13.1. Introduction   

Setting text is one of the most common operations performed by many printing applications, and one of the most difficult. There are many aspects of typography and graphic design that can be difficult to accommodate into a computer program. Many of the requirements of setting text are in fact document formatting issues. For instance, establishing margins, laying out lines or choosing a text point size are decisions that are typically made by a word processing application or some other layout software. This naturally includes softwares upon which it is possible to write programs and which have their own set of fonts. Each software has its own built in family of characters which enables the software to write, read and process what is presented to it.

This might lead one to ask "What, then is the difference between all the fonts available on one platform or another?". This question is not trivial to answer. The short, somewhat pragmatic answer is simply that they are different ways of representing the same 'information' and some of them will work with your software or printer and some of them won't.

A font is a very essential tool which is used in conjunction with a computer. It is the most basic screen interface with the user, before the mouse and window based screen interface. Let us first look at the font terminology. A font typeface is a basic character design, it is made from strokes, widths and serifs. A font is a complete set of characters from one typeface with all a certain size and style. In other words, "Times Roman" is a typeface, and "12-point Times Roman Italic" is a font.
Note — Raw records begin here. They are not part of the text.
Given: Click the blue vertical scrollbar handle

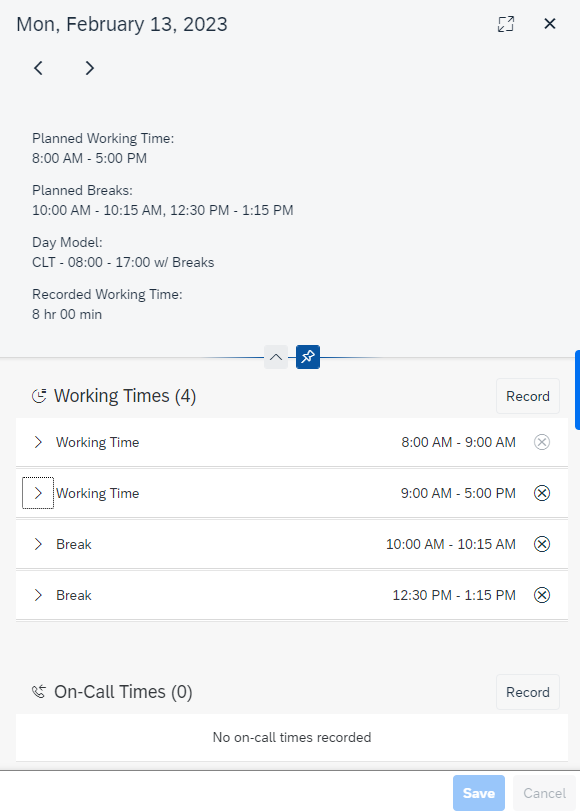Looking at the screenshot, I should (577, 390).
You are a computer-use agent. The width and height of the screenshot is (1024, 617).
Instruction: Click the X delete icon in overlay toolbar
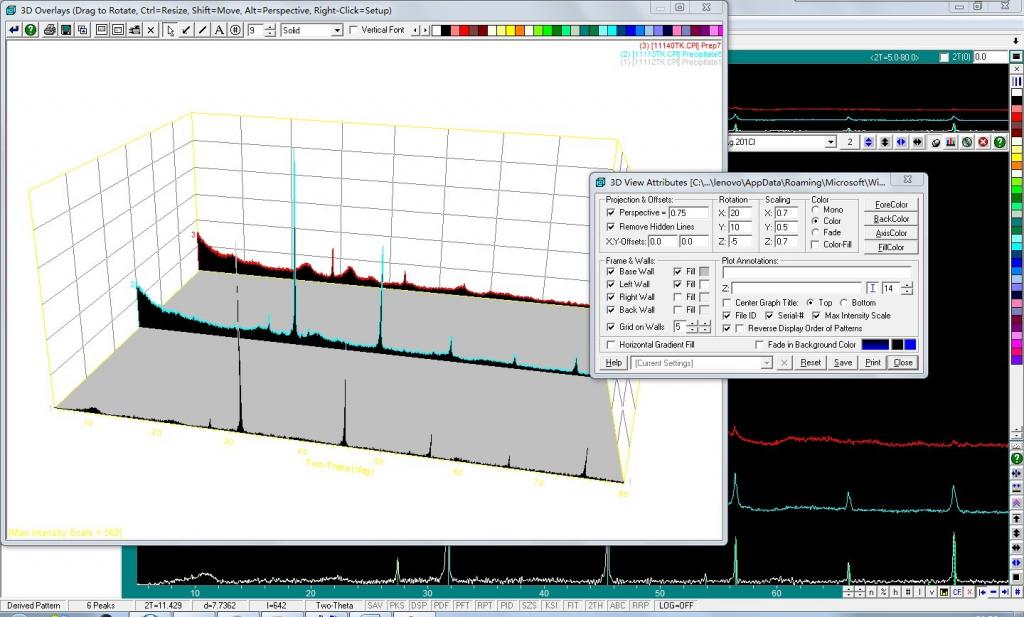coord(151,30)
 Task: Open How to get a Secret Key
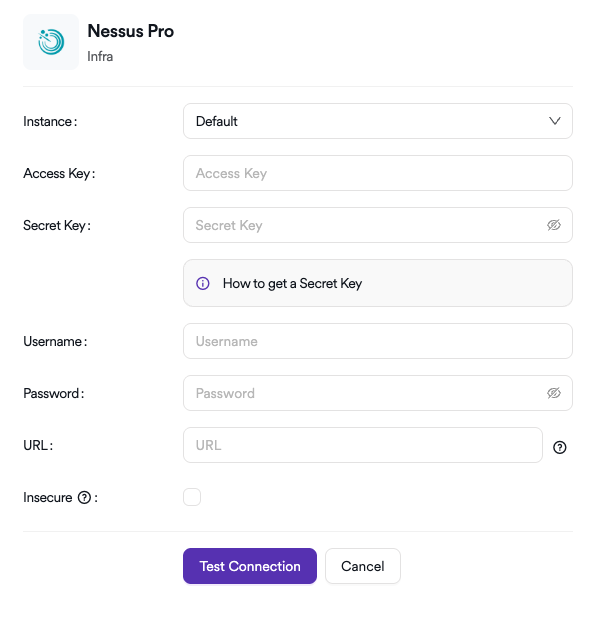pos(292,283)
Sometimes, people get confused between fonts and typefaces. Typeface is just the design or style of the character set and it is not effected by size or any other aspects.

For example,


Courier, Gothic, Helvetica, Terminal, Times New Roman are all typefaces
Courier size 20, italic is the font

Therefore a font is more specific.

A font is also an object, just like a bitmap or a pen; fonts can be resources as well as object. Usually a system owns all the font resources and shares them with the applications, but it is possible to compile a font into the resources of a single program or embed one in a single document.

Like other drawing objects, fonts can be manipulated through handles. Programs create fonts and delete them and swap them in and out of the device context. However, fonts are more complicated than other objects. They have more properties, more pieces and they come in more varieties.
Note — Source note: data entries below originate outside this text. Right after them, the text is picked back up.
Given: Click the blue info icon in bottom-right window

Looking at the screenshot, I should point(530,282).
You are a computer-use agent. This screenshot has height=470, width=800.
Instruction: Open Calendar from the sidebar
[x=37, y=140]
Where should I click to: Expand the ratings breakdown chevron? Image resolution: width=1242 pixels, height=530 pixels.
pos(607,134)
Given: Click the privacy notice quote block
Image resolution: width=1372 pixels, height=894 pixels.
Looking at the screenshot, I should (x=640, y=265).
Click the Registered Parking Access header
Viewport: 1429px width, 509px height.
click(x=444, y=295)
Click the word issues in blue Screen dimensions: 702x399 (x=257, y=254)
If you familiar with MS-DOS you know that IBM has its own extended character set. The first 128 character values conform to the American Standard Code for Information Exchange (ASCII) specifications. Later on IBM also assigned other characthers like mathematical symbols, foreign letters, and line-drawing characters. Since then, the Amercan National Standard Institute (ANSI) has established a different standard for the character set other than the first 128 character.


 
Some typical fonts.
Fig. 13.1 : Some typical fonts.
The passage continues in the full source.